Which One Are You? – Rudolf Horst, SVD

Luke 18:9-14a, 30th Sunday in Ordinary Time

When Jesus tells a parable, the persons in the story are usually nameless. That means Jesus wants us to identify with one of these persons, asking ourselves: Which person of the story am I? Think of the parable of the Prodigal Son. In the end we are confronted with the question: Am I like the son who returned and asked for forgiveness, or am I like the elder son who cannot forgive his brother?

Of course, we can easily deceive ourselves and automatically identify with the better person. I read that each year, at one of America’s leading Catholic universities, a professor does a survey with each incoming class of students. He puts to them this question: “If you were to die tonight and appear at the pearly gates, what would be your entry ticket?”

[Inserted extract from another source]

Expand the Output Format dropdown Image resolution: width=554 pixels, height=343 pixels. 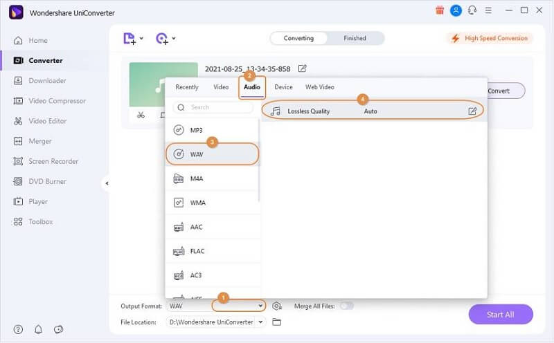coord(260,306)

Nine out of ten bet their good character and behavior will gain them admission.

This is exactly the strategy used by the Pharisee in the parable told by Jesus. As we listen to this story today, the Pharisee strikes us as conceited. His real problem, though, is that he, like the students in the survey I mentioned, is out of touch with reality. And, by the way, being out of touch with reality is the definition of insanity.

Reality is that we are creatures and God is the creator. Heaven is the experience of sharing intimately in God’s inner life, participating in his immortality and friendship. And let us be honest, we have less of a claim to intimate friendship with God than a mosquito has to intimate friendship with us. As the Danish philosopher Kierkegaard said, there is an infinite qualitative distance between us and God.

In fact, standing on our own merits, we have absolutely no claim whatsoever on God. A claim is based on justice. Justice is about receiving our due and paying what we owe. We receive our very being and all we need to sustain that being from God. Therefore we owe him everything – perfect love, honor, obedience, and worship. And he owes us nothing. Showing up at church from time to time, tossing a few pesos in the basket, and trying to be basically decent people doesn’t quite cover the debt.

In fact, considering what we all owe, the Pharisee’s merits don’t appear all that more impressive than the tax-collector’s.

That’s why God sent Jesus. Through his act of perfect humility, obedience and love on the cross, He paid the debt that the entire race owed to God. That’s justice. And then he credited it to our account. That’s mercy. Another name for mercy is grace.

In the sixteenth century, exactly 500 years ago, Martin Luther, an Augustinian friar, studied St. Paul’s letters and came to a startling conclusion when he read in the Letter to the Ephesians: “for by grace you have been saved through faith; and this is not your own doing, it is the gift of God–not because of works, lest any man should boast” (Eph 2:8).

Wait a minute. Isn’t this Protestant doctrine?

No. In the words of my beloved author Peter Kreeft, “the Protestant Reformation began when a Catholic monk rediscovered a Catholic doctrine in a Catholic book.”

Talking to most Catholics in Luther’s day, you would never know this was Catholic doctrine. And the college survey I mentioned at the beginning illustrates that the same is regrettably true today. Most appear to be under the illusion of the Pharisee that they deserve salvation based on their good deeds.

The teaching of the Church has always been that it’s all grace. Whatever natural blessings we enjoy – health, job, family, education – are gifts. Did we have to labor at all to attain what we have? Usually yes. But we were created out of nothing. And so, even our very existence and ability to labor is a gift. It’s grace.

If we enjoy a personal, intimate relationship with God as our Father and Jesus as our brother, that’s a gift as well. It’s grace.

Do we have to labor spiritually to do God’s will and walk in the path of good works that God has marked out for us? (Ephesians 2:10). Of course. But the very ability to know God’s will and love as God loves is pure grace.

The tax collector was under no illusions: he knew that he deserved nothing but judgment. So he asked for mercy. This is the sane thing to do. The Pharisee, under the illusion that his works made him righteous, didn’t think he needed grace, so didn’t ask. That’s insane.

Humility is not only sane, it is liberating. It enables us to stop thinking about what we have done and what we deserve and focus instead on what He has done and how much He deserves.

Humility may begin with beating one’s breast and looking at the ground. After all, the term “humility” comes from the word “humus” or earth. But mature humility looks up to heaven. Not with the arrogance of the Pharisee, mind you, but with joyful thanksgiving of those who are thrilled to know that they are loved.